An Arkansas law regulating pharmacy benefit managers’ (PBMs) generic drug reimbursement rates, and affecting the cost of prescription drugs provided under ERISA-governed benefit plans and the administration of those plans, is not preempted by ERISA, the U.S. Supreme Court has held unanimously. Rutledge v. Pharmaceutical Care Management Association, No. 18-540, 2020 U.S. LEXIS 5988 (Dec. 10, 2020).

With Justice Sonia Sotomayor writing for the unanimous court, the Court held that Arkansas’s law is simple rate regulation and “ERISA does not pre-empt state rate regulations that merely increase costs or alter incentives for ERISA plans without forcing plans to adopt any particular scheme of substantive coverage.” The Court explained that the law only sets a floor for pharmacy reimbursements by PBMs. It is not directed at ERISA plans, and the fact that PBMs may pass their increased costs on to ERISA plans is not ERISA’s concern.

Additionally, with respect to a focal point at oral argument and in briefing on whether the proscribed appeal procedures improperly infringed on central matters of plan administration, the Court found that administrative burdens and operational inefficiencies do not meet that standard. The bottom line: nothing in Arkansas’s law required ERISA plan administrators to structure their plans in a certain way, so the law survives.
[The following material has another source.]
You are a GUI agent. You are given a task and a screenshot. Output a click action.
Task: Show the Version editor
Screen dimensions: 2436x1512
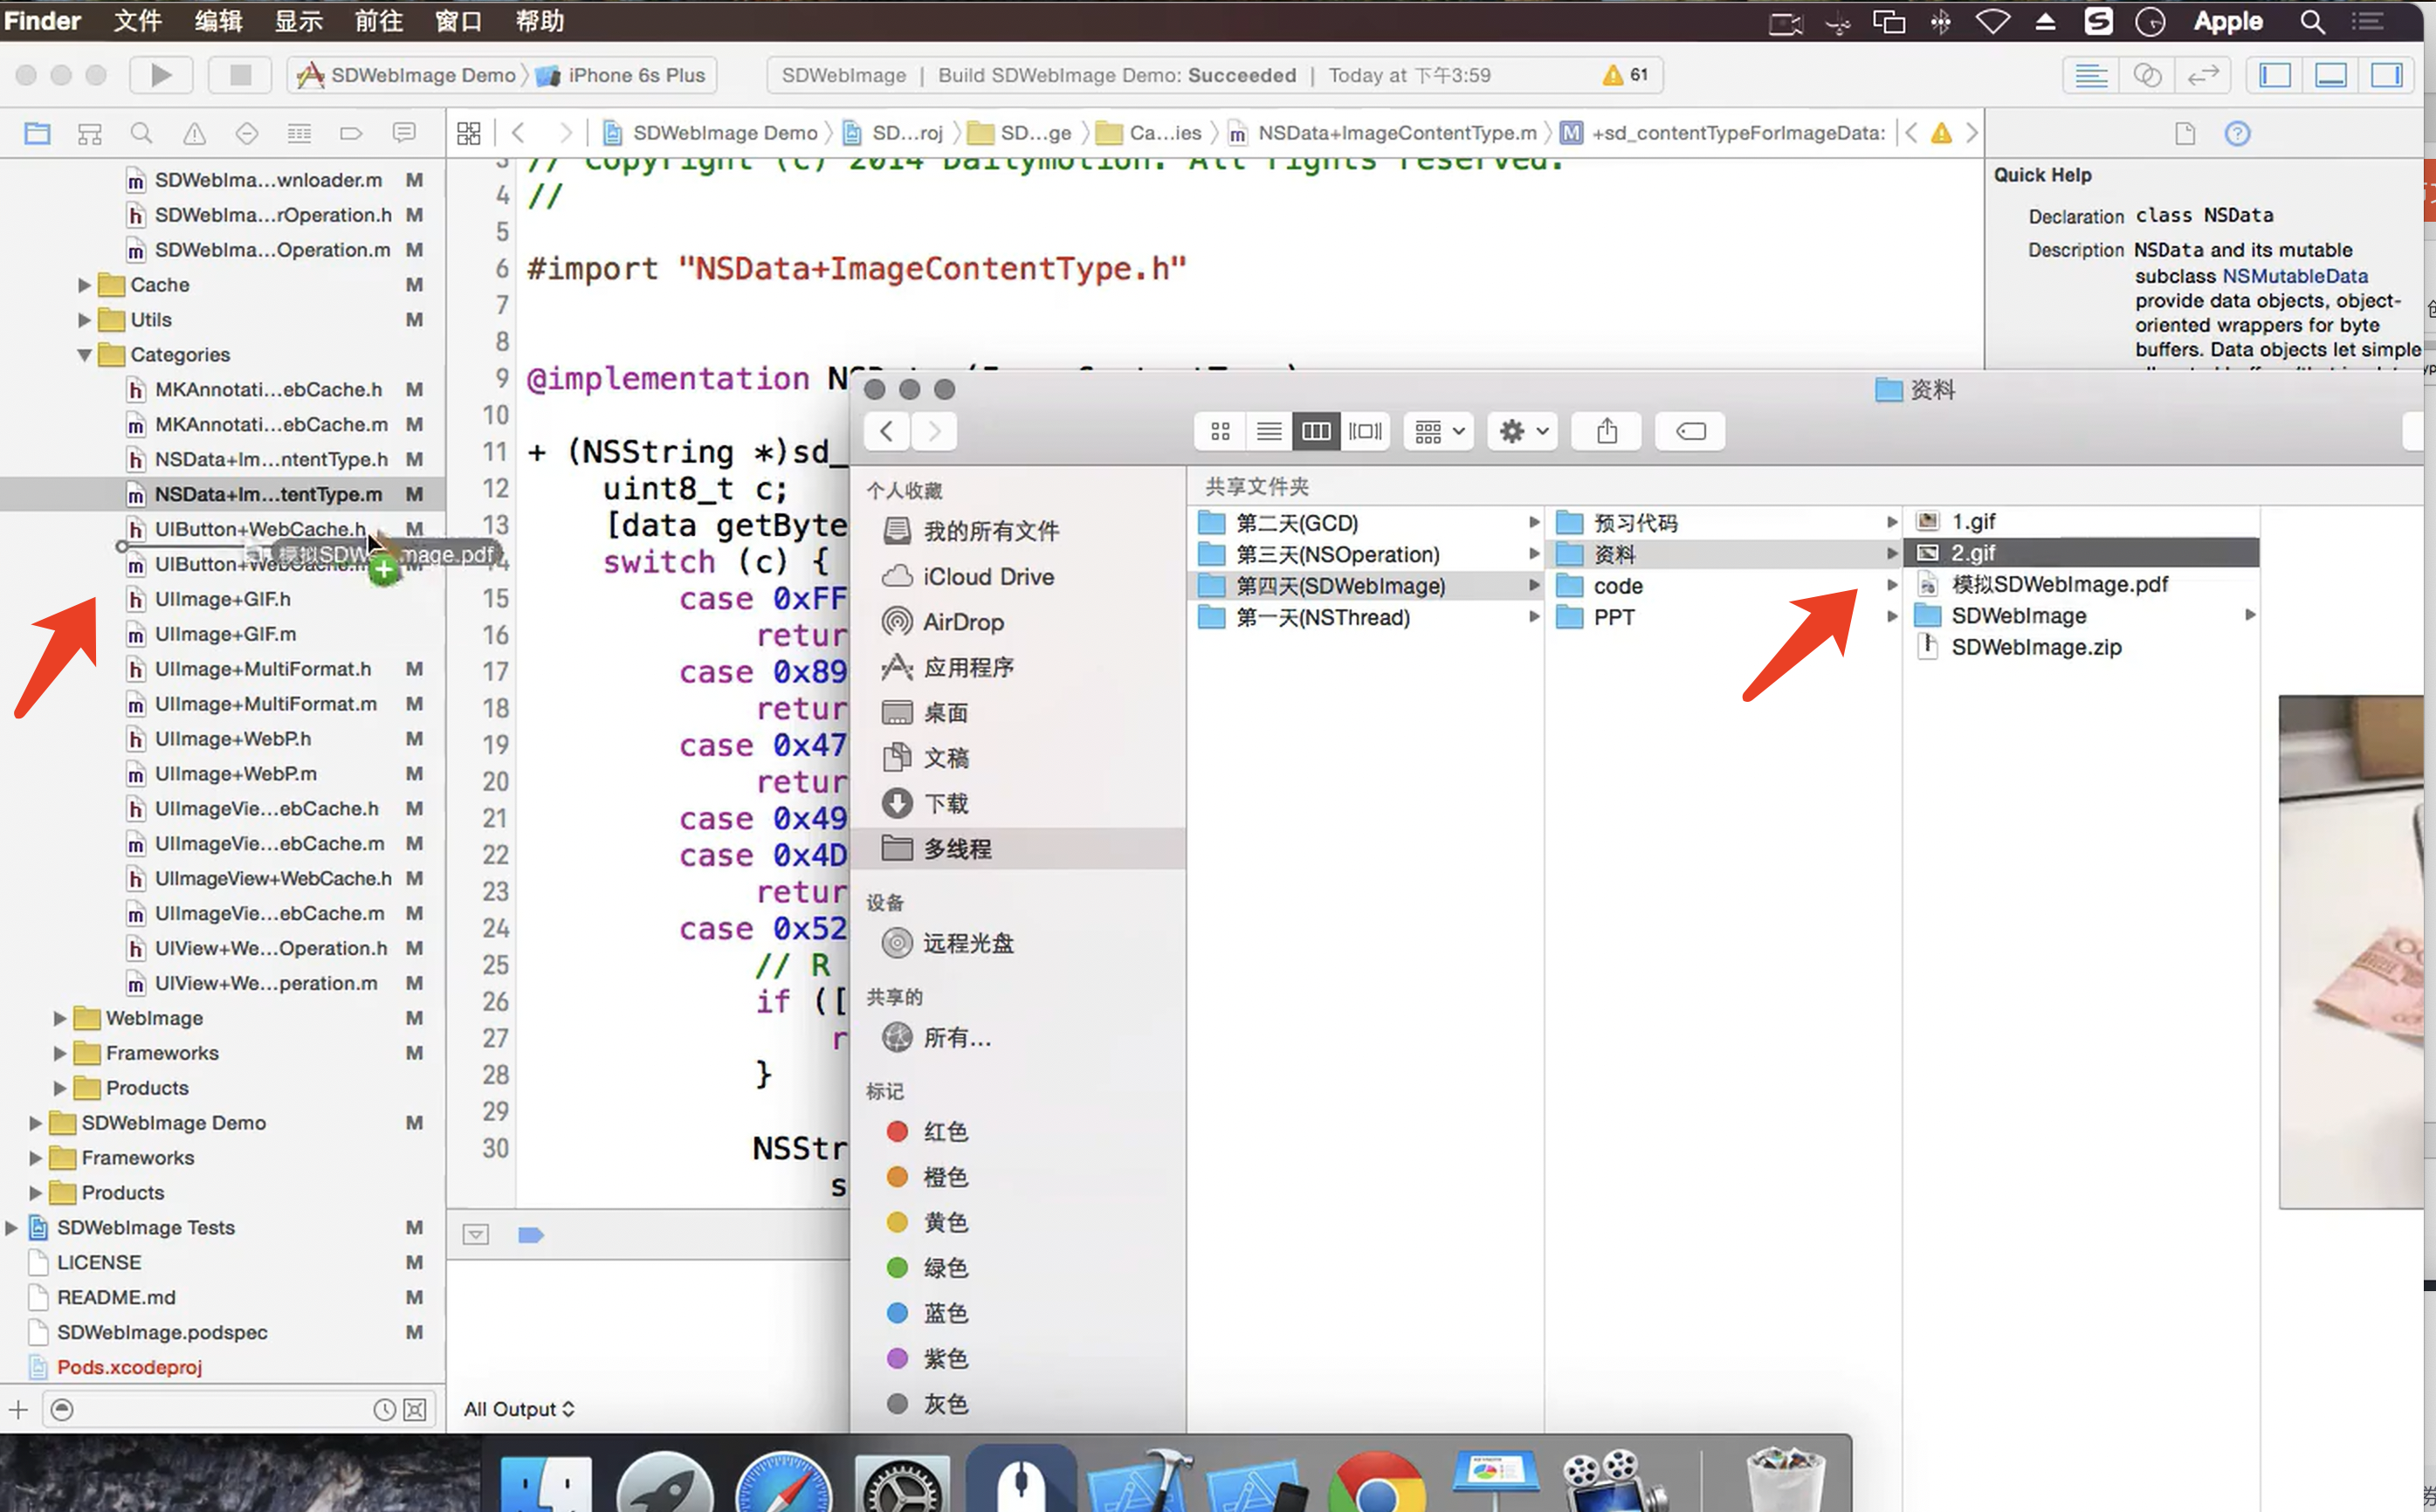(2203, 75)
Arkansas’s law was at issue in Rutledge, but the reach of the Court’s decision goes further. Many states’ statutes that are similar to Arkansas’s law are the subject of suits pending or recently decided in the lower courts, and the Supreme Court’s seal of approval may prompt additional states to draft similar legislation or amend current laws.

Finally, while some had speculated that the Court may have used this opportunity to modify the preemption framework, that did not come to fruition in the majority opinion. Only Justice Clarence Thomas, in a concurring opinion, continued his calls for reformation of ERISA preemption standards because they create an amorphous test that is results-driven and veers too far from ERISA’s statutory text.